For the moment I will be keeping my Dell 2001FP monitor. I'm also not ready to go Vista yet, so I'll be running XP Pro on this machine. I'm planning on upgrading some of these parts within a year or so, specifically the video card (after GT200/RV770 have been released) and the CPU/motherboard (after Nehalem has been released). I want most of the other parts to last me a while. The 620W PSU is in preparation for whatever monster video cards they'll be coming up with later.

A couple other points... I'm not interested in running SLI/Crossfire. And I'm probably not going to get Vista until it's necessary to have more than 2GB RAM while playing games, at which point I'll get 4GB and 64-bit Vista. I know I could get 64-bit XP, but at that time it will probably feel more natural to just take the step to Vista anyway.

So... Comments? Questions?
 
Looks good. I'm glad you didn't skimp on the Power Supply (those Corsairs are supposed to be really nice). Only concern is that it may be hard to find an 8400, but if you are in no rush I guess that isn't an issue. I also like the MB brand.
 
I'd look at the TomsHardware CPU charts.....seems the Thermalright IFX-14 is the king of the hill right now.

Everything else looks pretty evenly matched as far as state of the art goes except for the old WD HD's. I'd opt for a single 750 GB Seagate 7200.11 before I'd do two WD's. About the same price too but you get an extra 110 GB with the one Seagate. I'd be willing to bet that the single Barracuda would be faster in gaming even if the WD's were in RAID 0.

http://faq.storagereview.com/tiki-index.php?page=SingleDriveVsRaid0

If you opt for a 1TB model, I'd grab the Samsung F1 as the hi density 330 GB platters in this drive are even faster than the 7200.11 But not all F1's have the hi density platters.....It would seem only the 320 GB, 640 MB and 1 TB models have the hi density platters as the math don't work with the 500 and 750 GB models.

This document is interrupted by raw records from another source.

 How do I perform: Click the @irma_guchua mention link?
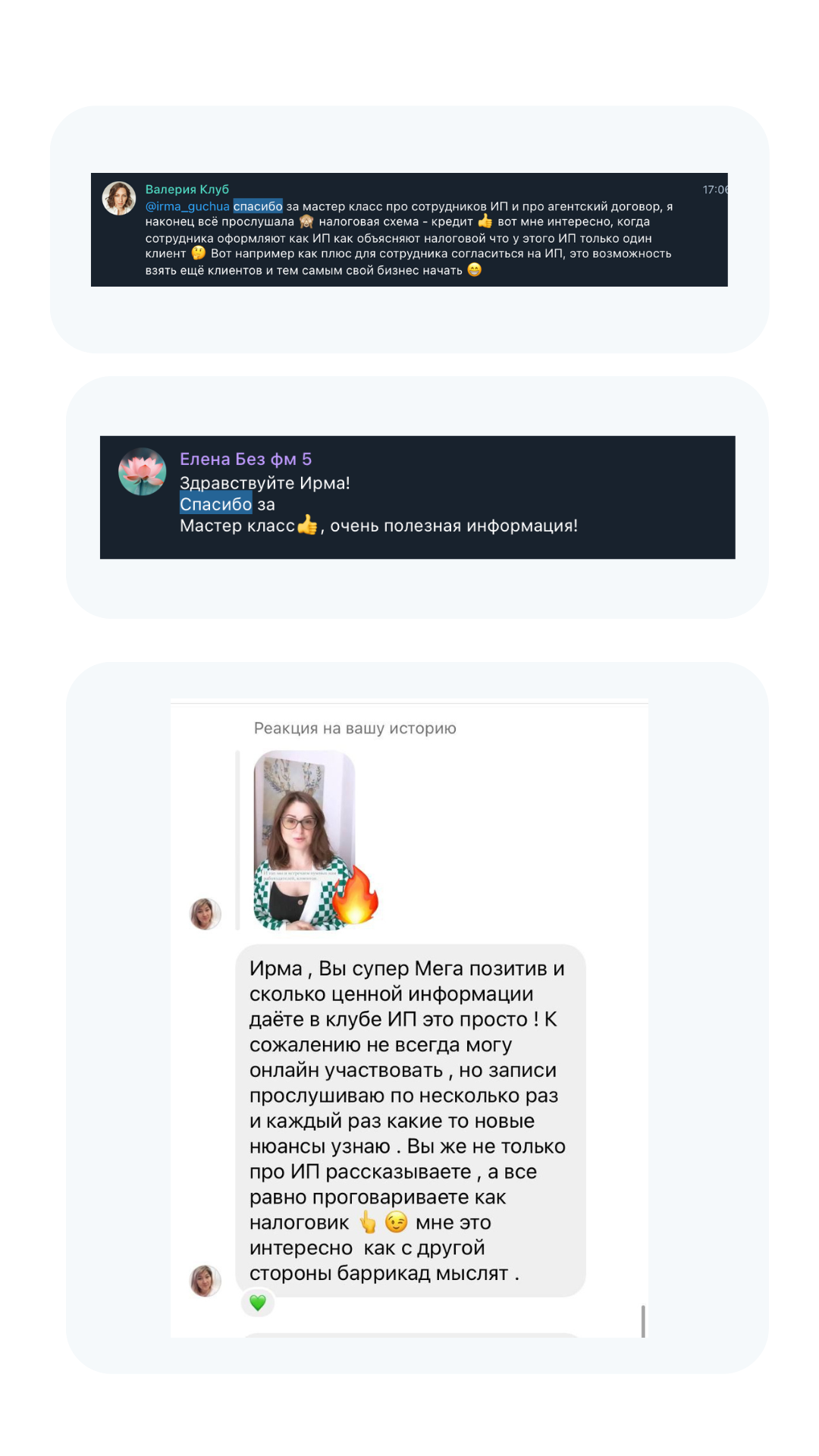tap(187, 206)
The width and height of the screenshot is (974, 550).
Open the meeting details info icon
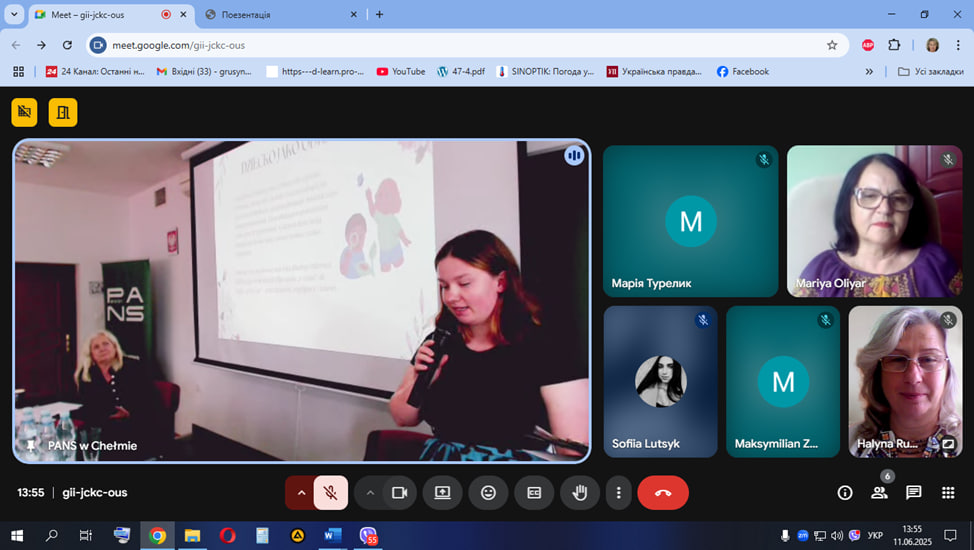[x=845, y=492]
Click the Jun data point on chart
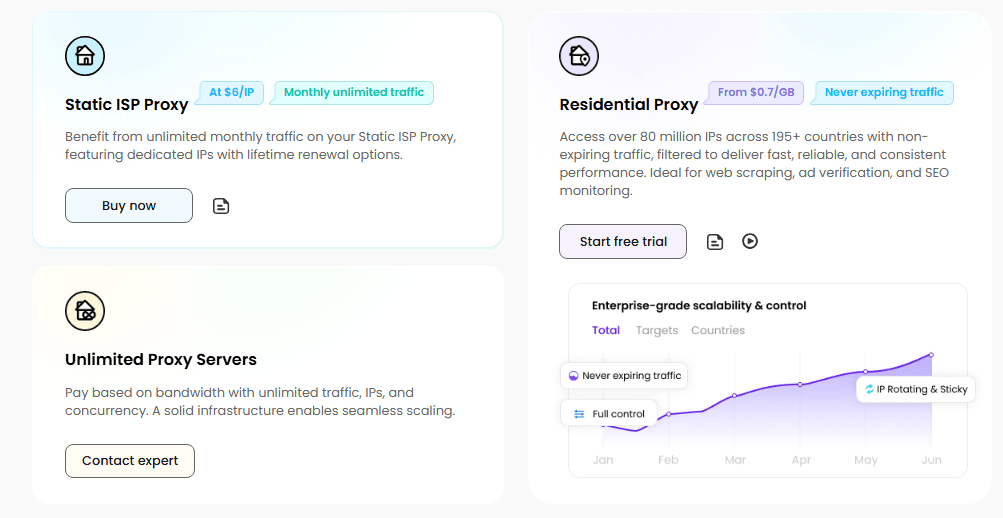 [x=931, y=355]
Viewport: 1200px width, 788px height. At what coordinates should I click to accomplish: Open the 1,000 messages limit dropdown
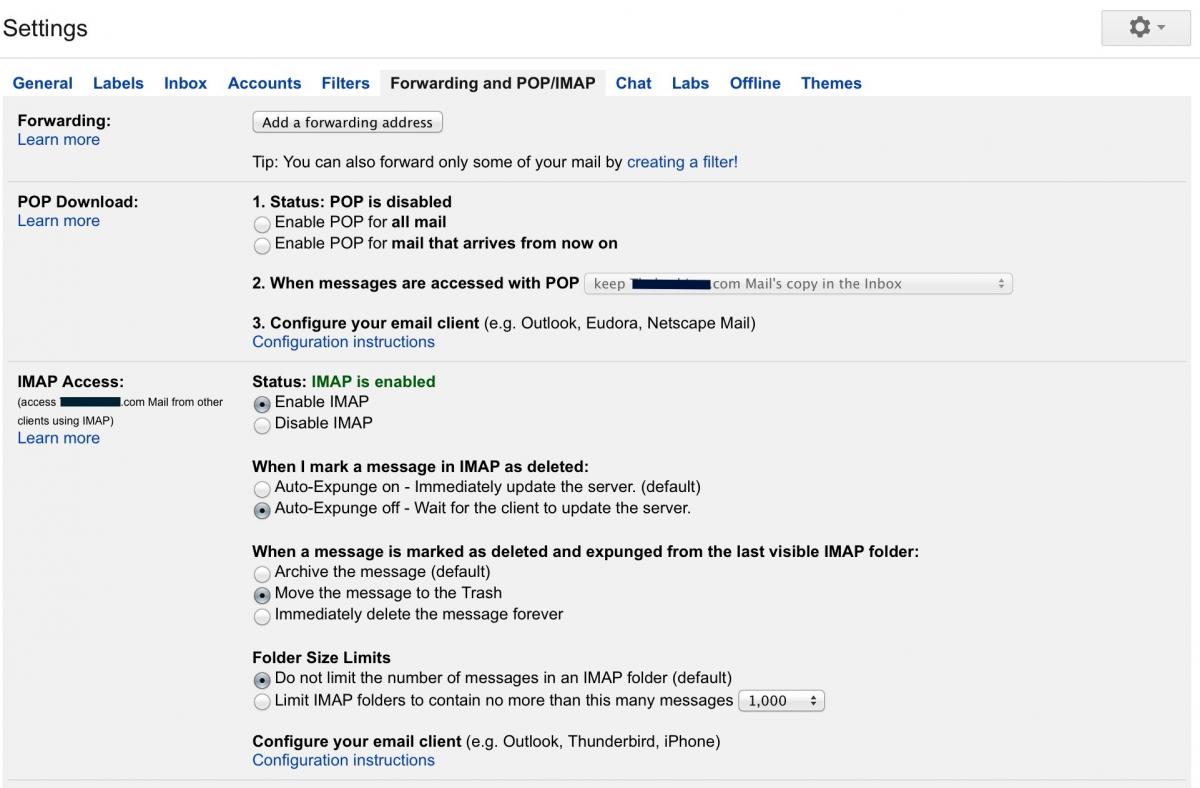click(781, 701)
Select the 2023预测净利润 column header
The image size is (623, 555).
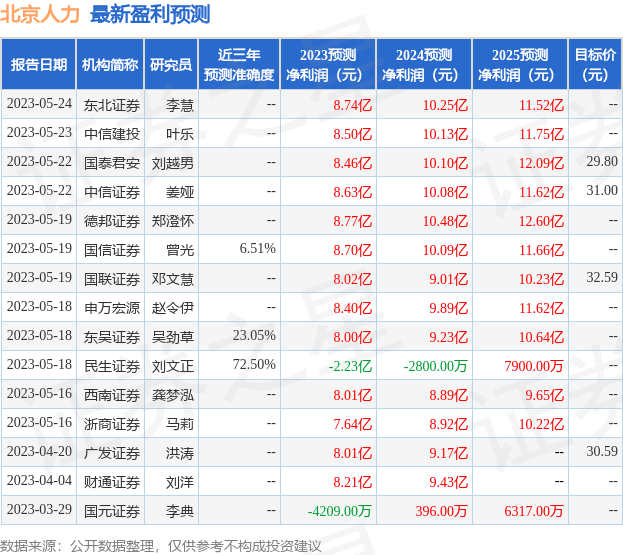328,65
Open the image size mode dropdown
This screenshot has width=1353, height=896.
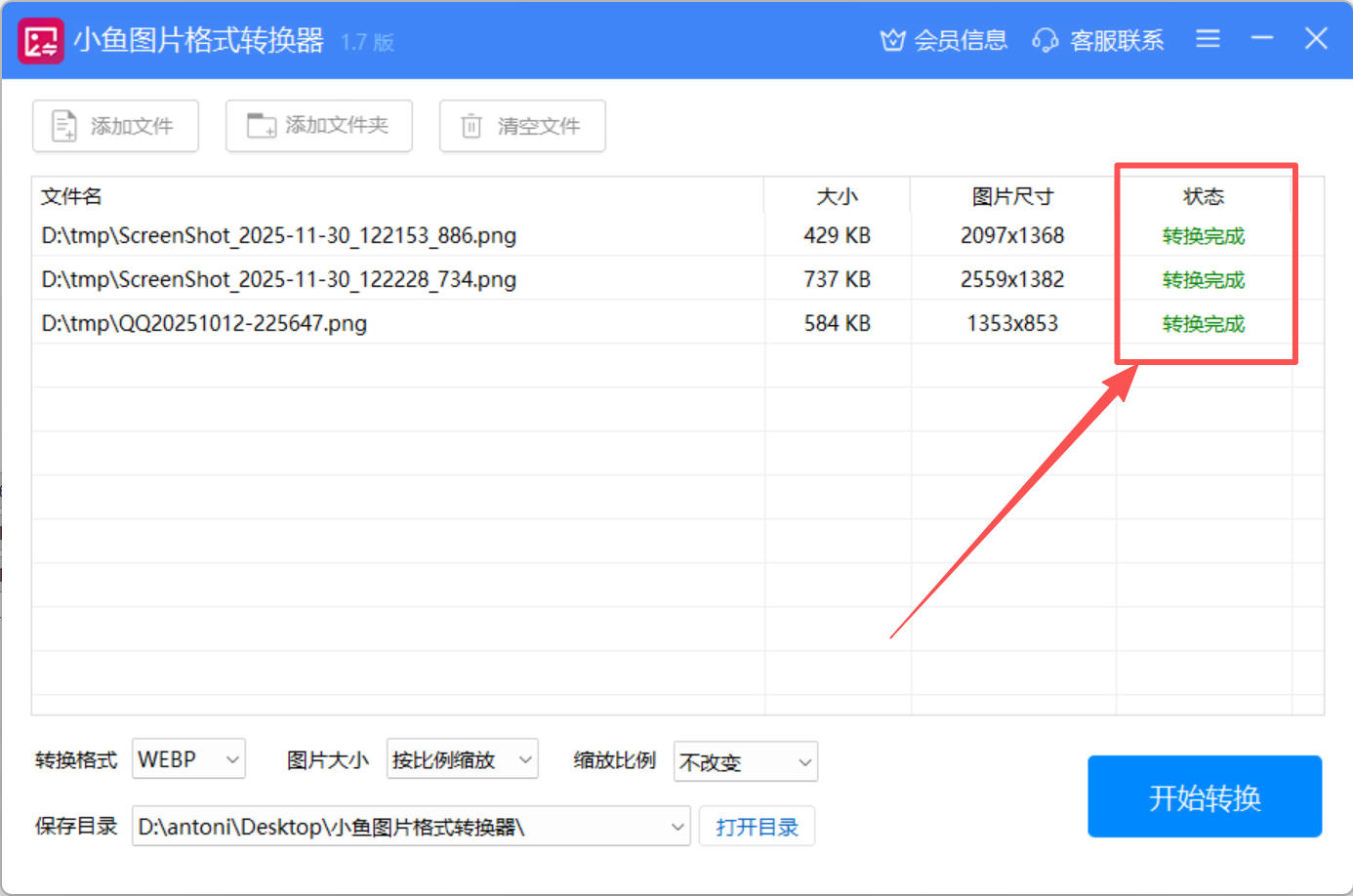525,759
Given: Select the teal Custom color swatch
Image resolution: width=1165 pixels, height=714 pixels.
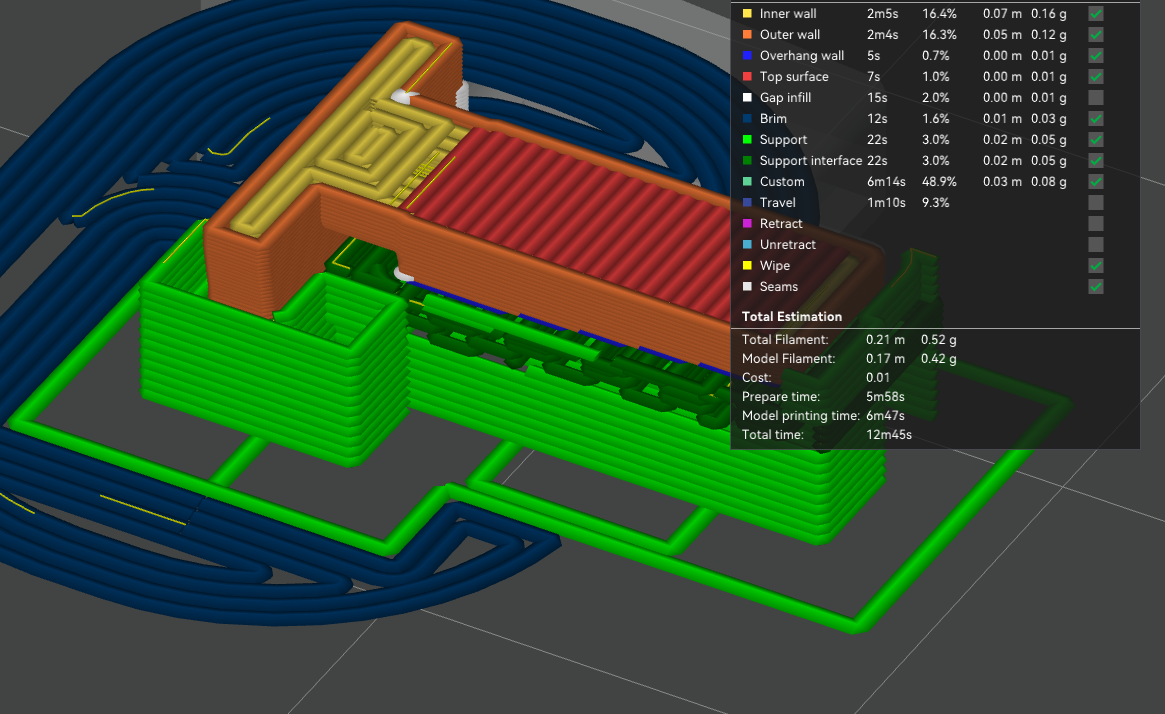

As I posted in another thread, the three most recent WD HD's in storagereview.com's reliability survey had the 3 WD models "more reliable than 4%, 5% and 12% of all other drives in the survey". That means 96%, 95% and 88% of other drives were more reliable.

http://www.storagereview.com/WD1500ADFD.sr?page=0%2C9
"According to filtered and analyzed data collected from participating StorageReview.com readers, the Western Digital Raptor WD1500 is more reliable than 12% of the other drives in the survey that meet a certain minimum floor of participation."

http://www.storagereview.com/WD7500AAKS.sr?page=0%2C6
"According to filtered and analyzed data collected from participating StorageReview.com readers, a predecessor of the Western Digital Caviar SE16 WD7500AAKS, the Western Digital RE2 WD5000YS , is more reliable than 4% of the other drives in the survey that meet a certain minimum floor of participation."

http://www.storagereview.com/1000.sr?page=0%2C7
"According to filtered and analyzed data collected from participating StorageReview.com readers, a predecessor of the Western Digital Caviar GP, the Western Digital Caviar WD4000KD , is more reliable than 5% of the other drives in the survey that meet a certain minimum floor of participation. "

"According to filtered and analyzed data collected from participating StorageReview.com readers, a predecessor of the Seagate Barracuda ES.2, the Seagate Barracuda 7200.9 , is more reliable than 43% of the other drives in the survey that meet a certain minimum floor of participation."